*What the task asks*. Among the entries below, find every line that contains the string "card", then copy it.

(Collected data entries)
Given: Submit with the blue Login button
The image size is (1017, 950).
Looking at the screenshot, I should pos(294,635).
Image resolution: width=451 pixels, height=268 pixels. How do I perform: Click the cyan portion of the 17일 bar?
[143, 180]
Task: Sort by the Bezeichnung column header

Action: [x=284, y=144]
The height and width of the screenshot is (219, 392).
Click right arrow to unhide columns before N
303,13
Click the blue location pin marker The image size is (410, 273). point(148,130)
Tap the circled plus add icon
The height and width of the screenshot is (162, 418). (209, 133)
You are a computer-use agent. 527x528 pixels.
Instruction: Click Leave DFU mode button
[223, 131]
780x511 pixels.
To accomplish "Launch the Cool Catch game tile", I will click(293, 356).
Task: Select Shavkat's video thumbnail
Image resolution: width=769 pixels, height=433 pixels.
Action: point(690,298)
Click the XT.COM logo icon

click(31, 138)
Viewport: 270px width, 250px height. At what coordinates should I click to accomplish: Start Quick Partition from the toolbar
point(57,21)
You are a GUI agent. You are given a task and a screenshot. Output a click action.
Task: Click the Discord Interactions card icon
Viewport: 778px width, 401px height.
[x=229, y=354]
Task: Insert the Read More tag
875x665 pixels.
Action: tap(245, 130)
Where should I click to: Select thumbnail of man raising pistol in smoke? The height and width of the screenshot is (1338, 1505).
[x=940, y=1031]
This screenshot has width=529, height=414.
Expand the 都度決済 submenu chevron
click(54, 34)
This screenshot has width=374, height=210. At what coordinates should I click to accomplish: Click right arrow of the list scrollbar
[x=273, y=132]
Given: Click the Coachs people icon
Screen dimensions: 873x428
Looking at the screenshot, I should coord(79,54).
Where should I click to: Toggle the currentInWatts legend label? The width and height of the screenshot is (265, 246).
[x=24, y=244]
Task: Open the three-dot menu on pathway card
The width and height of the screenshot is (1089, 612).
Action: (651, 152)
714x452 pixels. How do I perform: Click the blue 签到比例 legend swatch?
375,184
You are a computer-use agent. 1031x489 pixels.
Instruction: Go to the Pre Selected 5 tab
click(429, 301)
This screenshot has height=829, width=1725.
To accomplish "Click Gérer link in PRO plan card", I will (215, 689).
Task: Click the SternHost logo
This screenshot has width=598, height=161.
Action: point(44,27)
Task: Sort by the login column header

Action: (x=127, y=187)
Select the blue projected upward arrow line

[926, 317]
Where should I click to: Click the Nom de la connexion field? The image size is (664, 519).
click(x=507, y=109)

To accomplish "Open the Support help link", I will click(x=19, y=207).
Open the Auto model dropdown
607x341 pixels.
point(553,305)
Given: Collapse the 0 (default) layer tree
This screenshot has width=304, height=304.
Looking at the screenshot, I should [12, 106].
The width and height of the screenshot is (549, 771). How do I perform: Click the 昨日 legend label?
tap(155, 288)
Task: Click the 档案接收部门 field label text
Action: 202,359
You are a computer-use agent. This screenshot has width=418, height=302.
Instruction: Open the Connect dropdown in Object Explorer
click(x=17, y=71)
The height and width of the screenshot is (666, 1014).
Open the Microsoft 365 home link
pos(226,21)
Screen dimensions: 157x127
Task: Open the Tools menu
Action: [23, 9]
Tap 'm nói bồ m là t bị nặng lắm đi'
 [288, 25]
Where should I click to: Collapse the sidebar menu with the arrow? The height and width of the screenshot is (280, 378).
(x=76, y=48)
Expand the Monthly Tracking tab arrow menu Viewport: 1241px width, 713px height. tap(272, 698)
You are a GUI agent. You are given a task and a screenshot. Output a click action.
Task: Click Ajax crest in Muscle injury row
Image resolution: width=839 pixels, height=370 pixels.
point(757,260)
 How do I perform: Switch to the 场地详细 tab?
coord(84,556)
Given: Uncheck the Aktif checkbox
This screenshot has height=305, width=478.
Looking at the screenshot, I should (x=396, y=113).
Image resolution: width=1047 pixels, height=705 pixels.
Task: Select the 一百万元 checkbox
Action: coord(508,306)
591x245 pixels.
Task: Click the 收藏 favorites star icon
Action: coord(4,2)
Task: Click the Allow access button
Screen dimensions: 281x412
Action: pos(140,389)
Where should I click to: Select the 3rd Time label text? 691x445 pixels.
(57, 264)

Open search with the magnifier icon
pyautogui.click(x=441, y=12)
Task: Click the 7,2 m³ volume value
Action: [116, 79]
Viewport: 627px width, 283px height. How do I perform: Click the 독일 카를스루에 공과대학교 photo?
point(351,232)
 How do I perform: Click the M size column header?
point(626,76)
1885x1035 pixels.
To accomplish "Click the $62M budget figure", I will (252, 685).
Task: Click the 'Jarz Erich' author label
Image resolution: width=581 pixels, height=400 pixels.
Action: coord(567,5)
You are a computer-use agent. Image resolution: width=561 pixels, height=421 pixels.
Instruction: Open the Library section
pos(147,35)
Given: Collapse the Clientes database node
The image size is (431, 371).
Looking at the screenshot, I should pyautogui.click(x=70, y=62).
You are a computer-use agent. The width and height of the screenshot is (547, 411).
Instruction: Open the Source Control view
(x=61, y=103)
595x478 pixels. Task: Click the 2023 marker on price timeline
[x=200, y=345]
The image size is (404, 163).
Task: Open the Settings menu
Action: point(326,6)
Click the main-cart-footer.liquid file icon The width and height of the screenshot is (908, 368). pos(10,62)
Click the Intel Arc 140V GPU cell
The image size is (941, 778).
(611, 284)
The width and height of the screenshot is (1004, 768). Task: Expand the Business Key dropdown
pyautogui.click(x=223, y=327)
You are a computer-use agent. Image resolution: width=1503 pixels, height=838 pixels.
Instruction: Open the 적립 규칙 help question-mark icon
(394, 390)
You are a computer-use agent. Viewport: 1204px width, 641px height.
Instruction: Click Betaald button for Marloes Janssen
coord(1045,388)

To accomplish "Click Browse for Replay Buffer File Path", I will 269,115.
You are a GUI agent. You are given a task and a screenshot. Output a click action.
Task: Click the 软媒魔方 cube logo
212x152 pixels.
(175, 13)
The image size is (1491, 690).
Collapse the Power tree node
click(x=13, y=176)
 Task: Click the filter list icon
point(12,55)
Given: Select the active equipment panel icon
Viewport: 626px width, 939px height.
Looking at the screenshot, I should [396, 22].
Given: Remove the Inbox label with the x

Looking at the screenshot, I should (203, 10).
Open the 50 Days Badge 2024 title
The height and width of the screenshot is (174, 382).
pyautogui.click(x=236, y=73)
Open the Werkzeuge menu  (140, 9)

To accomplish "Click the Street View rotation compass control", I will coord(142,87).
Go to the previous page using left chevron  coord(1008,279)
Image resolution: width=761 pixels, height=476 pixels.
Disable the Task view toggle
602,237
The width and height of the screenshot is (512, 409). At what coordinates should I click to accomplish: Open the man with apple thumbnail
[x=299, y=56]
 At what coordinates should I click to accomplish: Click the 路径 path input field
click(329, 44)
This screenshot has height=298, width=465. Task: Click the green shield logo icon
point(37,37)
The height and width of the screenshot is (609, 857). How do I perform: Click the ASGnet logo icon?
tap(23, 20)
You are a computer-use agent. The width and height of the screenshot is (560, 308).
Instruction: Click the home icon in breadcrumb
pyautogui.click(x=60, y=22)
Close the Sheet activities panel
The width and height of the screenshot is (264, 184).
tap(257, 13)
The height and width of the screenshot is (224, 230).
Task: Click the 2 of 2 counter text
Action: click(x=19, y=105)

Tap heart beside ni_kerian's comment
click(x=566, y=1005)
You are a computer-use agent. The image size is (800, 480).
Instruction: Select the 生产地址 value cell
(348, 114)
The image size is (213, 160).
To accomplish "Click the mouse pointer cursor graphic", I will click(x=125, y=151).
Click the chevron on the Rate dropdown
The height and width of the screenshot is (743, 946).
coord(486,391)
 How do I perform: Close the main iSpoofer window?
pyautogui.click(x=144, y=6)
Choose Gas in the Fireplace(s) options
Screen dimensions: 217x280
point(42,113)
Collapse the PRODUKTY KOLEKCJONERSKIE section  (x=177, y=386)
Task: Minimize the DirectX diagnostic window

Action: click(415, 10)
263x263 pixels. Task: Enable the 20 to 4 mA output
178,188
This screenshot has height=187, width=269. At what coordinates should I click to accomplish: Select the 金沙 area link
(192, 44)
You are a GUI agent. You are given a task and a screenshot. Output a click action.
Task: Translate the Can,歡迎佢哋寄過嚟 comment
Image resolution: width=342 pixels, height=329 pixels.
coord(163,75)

*Result of the exercise*.
Task: Click the Discord Interactions card icon
Task: Open the three-dot menu on pathway card
To accomplish "Click Gérer link in PRO plan card", I will (215, 689).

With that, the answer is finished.